With gardens on the brain, the phone call we got the other day from the neighbor that's helping us plant the fields was certainly a propos. We'd intended to plant wheat and oats, but it turns out they get planted and harvested at different times, meaning it's twice the work. That sounded unpleasant, so we decided just to do wheat this year. A few hours of tractor driving (the boys enjoyed helping) and one struggle with insufficient diesel coolant later, we have a planted wheat field. It rained a couple hours after we finished, which is about the best timing we could hope for. Now we just have to hope we'll have water enough to last the year...
Meanwhile, in response to encouragement to participate in local politics, we attended last week's Republican precinct caucus meeting. We've not been affiliated with any political party, and although the Constitution party seemed, in practice, more in line with our views than any other option, we chose to attend the Republican caucus because it seemed unlikely any significant political effort will happen in Utah in the near future without the implicit approval of local Republicans. Plus it promised to be a lively event.
Kanosh tends to get worked up over politics, apparently, and I admit I sort of wanted to listen to a good argument. So I was surprised when the meeting generally subdued, or even soporific. The purpose, we eventually discovered, was to elect leadership for the local party, and delegates to the county and state conventions. The party leadership has few responsibilities beyond organizing the next caucus meeting in two years; delegates are responsible for winnowing the field of party candidates for various offices down to the two or three that will appear on the ballot when the party's primary election takes place. So the only real presentation of political viewpoints came when our newly elected precinct party chairman took issue with an endorsement of Senator Orrin Hatch, and I, our newly elected vice-chairman, backed him up for reasons I've expressed elsewhere, as well as a few other reasons.

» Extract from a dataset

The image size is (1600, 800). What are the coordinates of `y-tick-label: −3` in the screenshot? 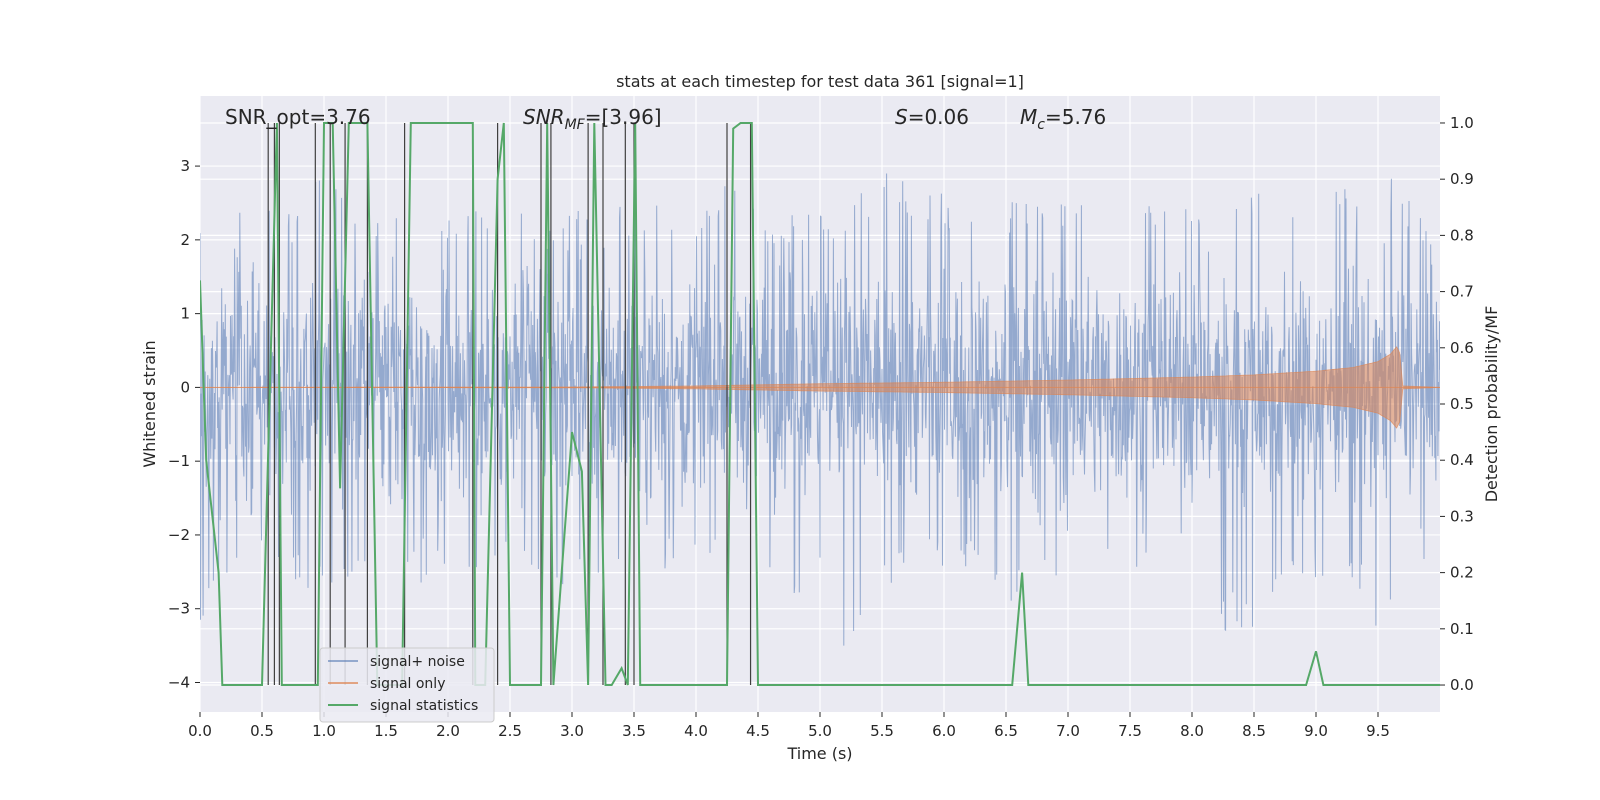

Karlyn was elected a county delegate. The county convention apparently chooses candidates only for county commissioner. We may decide to attend the state convention as well, just for kicks, or to give ourselves opportunity to continue whining about Senator Hatch. Neither of us really has much idea specifically what our new offices entail, nor what specific duties are expected of us, but I guess we'll live and learn. I hope the wheat grows decently, in the meantime.